The computer system according to claim 1, wherein the detection of a failure of the hard disk by the controller includes a case where a write-back operation from a hard disk that does not detect a failure to a hard disk that has detected a failure exceeds a specified number of times.

The computer system according to claim 1, wherein the collection of the failure occurrence information of the central processing unit is performed by a polling operation that is periodically executed.

The computer system according to claim 1, wherein the failure occurrence information includes a port number to which the hard disk in which the failure is detected is connected.

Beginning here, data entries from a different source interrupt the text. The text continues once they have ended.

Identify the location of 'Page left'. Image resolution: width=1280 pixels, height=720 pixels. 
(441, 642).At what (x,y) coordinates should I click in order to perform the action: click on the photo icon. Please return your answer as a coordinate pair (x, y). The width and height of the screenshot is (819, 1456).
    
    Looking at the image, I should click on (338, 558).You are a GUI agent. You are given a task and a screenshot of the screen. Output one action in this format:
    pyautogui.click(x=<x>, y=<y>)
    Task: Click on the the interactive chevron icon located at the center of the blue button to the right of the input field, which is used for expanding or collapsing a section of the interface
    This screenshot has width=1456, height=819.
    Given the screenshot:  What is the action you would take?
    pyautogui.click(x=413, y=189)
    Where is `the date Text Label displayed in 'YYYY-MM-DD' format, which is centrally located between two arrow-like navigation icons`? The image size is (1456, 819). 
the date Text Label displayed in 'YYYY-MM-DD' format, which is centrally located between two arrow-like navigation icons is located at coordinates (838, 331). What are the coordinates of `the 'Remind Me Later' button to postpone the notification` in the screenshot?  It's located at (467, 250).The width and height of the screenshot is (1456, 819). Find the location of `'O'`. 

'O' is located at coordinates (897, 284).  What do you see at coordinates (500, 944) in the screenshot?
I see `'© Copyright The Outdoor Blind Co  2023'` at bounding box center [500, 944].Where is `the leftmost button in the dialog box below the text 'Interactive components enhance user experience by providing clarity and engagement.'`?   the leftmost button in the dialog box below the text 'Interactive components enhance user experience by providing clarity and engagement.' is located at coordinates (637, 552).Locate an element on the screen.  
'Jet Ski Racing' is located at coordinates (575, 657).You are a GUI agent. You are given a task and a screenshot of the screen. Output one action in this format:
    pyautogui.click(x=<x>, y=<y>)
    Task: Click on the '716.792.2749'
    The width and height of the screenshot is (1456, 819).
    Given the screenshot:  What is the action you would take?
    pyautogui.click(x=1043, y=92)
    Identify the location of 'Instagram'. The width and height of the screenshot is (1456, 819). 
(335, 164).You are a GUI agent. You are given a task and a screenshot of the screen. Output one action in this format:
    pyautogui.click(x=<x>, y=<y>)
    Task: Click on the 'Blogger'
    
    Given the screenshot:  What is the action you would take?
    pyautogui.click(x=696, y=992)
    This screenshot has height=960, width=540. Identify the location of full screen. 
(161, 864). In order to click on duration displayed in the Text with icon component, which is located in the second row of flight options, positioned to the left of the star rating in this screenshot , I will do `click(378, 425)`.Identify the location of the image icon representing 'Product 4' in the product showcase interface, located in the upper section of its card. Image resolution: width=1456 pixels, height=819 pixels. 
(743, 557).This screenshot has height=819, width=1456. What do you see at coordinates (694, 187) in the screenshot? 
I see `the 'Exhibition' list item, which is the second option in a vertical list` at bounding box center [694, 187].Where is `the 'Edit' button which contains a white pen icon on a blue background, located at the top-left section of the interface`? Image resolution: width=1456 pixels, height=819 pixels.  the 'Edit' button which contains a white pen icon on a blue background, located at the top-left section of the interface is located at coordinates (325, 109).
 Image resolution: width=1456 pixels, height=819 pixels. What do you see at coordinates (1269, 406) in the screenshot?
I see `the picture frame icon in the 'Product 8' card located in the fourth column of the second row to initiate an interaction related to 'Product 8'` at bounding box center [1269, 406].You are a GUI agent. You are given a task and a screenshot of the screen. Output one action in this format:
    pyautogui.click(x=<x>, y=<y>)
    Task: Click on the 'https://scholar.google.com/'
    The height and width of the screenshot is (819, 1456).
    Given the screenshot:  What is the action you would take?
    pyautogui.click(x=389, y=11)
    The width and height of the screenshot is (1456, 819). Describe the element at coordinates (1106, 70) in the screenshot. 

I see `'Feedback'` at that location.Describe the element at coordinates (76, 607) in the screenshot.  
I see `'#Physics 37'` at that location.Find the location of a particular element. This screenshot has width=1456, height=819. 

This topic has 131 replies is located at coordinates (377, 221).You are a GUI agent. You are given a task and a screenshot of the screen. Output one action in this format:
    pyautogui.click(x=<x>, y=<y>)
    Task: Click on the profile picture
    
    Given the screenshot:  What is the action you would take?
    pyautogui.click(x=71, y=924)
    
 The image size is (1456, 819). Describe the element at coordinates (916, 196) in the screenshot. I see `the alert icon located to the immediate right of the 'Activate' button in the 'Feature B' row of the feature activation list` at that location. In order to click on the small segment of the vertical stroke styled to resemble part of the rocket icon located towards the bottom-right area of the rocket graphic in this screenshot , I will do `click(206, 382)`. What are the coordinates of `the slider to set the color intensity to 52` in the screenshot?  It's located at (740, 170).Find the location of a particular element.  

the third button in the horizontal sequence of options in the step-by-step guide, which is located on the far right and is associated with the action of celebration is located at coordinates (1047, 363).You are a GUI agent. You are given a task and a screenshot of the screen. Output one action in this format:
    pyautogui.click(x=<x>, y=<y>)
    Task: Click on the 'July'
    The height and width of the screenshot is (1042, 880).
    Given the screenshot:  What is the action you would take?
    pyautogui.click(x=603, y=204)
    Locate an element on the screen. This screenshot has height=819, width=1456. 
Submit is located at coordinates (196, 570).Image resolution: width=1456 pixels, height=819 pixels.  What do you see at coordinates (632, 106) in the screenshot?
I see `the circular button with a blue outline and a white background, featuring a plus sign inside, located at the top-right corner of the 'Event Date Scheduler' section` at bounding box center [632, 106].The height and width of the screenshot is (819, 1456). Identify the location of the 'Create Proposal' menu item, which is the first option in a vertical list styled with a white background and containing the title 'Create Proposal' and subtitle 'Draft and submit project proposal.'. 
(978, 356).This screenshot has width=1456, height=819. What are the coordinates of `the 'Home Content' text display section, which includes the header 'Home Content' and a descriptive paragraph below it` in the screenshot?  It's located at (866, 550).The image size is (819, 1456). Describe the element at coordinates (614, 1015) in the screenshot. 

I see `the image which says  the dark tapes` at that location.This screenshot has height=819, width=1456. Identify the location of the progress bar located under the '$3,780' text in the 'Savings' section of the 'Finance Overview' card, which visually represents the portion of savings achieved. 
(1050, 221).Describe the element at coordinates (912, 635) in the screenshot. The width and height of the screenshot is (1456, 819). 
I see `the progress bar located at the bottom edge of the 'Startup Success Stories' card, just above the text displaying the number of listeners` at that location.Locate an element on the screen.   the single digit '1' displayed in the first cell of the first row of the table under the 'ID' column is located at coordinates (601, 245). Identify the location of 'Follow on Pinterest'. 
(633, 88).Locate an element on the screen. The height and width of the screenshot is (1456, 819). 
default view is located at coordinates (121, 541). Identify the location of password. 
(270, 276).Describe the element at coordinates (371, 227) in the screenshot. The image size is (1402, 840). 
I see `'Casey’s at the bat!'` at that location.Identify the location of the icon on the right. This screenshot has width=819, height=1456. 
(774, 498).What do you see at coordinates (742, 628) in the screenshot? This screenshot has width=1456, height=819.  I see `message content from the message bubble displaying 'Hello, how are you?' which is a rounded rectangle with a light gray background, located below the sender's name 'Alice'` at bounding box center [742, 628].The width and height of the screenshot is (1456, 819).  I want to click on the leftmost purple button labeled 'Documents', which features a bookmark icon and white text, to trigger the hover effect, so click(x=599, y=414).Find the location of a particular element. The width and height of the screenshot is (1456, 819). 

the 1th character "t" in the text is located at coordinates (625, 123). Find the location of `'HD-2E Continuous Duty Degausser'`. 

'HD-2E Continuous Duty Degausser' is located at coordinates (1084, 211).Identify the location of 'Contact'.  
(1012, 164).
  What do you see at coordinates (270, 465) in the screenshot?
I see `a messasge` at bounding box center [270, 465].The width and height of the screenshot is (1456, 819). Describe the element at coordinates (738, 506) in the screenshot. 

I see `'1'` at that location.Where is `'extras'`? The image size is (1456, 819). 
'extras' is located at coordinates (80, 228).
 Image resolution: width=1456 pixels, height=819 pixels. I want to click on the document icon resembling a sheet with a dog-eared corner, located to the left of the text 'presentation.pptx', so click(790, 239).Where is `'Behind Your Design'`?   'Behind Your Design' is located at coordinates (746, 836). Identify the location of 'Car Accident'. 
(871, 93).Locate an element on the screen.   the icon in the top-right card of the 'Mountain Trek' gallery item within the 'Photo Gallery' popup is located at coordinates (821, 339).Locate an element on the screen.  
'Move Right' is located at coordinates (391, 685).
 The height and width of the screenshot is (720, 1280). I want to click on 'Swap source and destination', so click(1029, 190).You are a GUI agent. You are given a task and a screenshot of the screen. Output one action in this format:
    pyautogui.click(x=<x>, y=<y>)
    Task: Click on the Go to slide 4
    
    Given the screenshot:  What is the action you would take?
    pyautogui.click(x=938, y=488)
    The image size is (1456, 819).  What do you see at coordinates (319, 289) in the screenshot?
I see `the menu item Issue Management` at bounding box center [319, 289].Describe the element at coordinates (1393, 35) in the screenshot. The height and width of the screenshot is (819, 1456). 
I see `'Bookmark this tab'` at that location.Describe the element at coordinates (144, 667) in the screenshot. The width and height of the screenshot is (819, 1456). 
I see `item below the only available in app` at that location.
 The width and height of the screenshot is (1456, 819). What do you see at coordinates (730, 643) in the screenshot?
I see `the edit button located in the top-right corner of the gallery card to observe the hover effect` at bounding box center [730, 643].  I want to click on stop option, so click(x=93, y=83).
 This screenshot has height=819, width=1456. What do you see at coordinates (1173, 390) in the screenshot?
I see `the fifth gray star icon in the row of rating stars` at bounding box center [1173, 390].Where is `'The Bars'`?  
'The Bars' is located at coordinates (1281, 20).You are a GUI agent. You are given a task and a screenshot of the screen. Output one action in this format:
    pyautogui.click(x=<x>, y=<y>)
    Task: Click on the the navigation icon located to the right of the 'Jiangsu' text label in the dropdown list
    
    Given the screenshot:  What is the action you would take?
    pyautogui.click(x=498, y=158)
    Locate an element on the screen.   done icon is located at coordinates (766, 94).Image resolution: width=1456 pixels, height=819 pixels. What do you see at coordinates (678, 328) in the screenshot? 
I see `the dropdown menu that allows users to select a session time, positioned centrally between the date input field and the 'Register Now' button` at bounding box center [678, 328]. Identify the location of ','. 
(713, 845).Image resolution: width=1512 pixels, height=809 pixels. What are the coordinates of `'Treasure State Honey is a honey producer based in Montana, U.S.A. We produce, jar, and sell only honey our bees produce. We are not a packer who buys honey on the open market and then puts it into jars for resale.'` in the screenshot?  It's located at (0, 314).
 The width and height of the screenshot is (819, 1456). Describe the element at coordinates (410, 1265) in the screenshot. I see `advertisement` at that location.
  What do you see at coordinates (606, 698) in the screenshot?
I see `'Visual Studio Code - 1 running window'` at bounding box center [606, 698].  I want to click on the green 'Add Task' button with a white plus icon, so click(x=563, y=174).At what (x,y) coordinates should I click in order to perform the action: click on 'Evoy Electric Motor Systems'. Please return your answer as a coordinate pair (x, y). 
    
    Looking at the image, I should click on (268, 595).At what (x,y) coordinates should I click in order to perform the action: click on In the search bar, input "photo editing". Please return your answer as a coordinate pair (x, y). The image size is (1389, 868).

The computer system according to claim 1, wherein the collection of the failure occurrence information of the central processing unit is performed based on an interrupt operation for reporting failure information of the hard disk in which the controller has detected a failure.

2. The system according to claim 1, wherein the controller recognizes a new hard disk after switching of the switch based on a connection recognition command of the central processing unit, and performs system reconstruction by the duplex function. Computer system.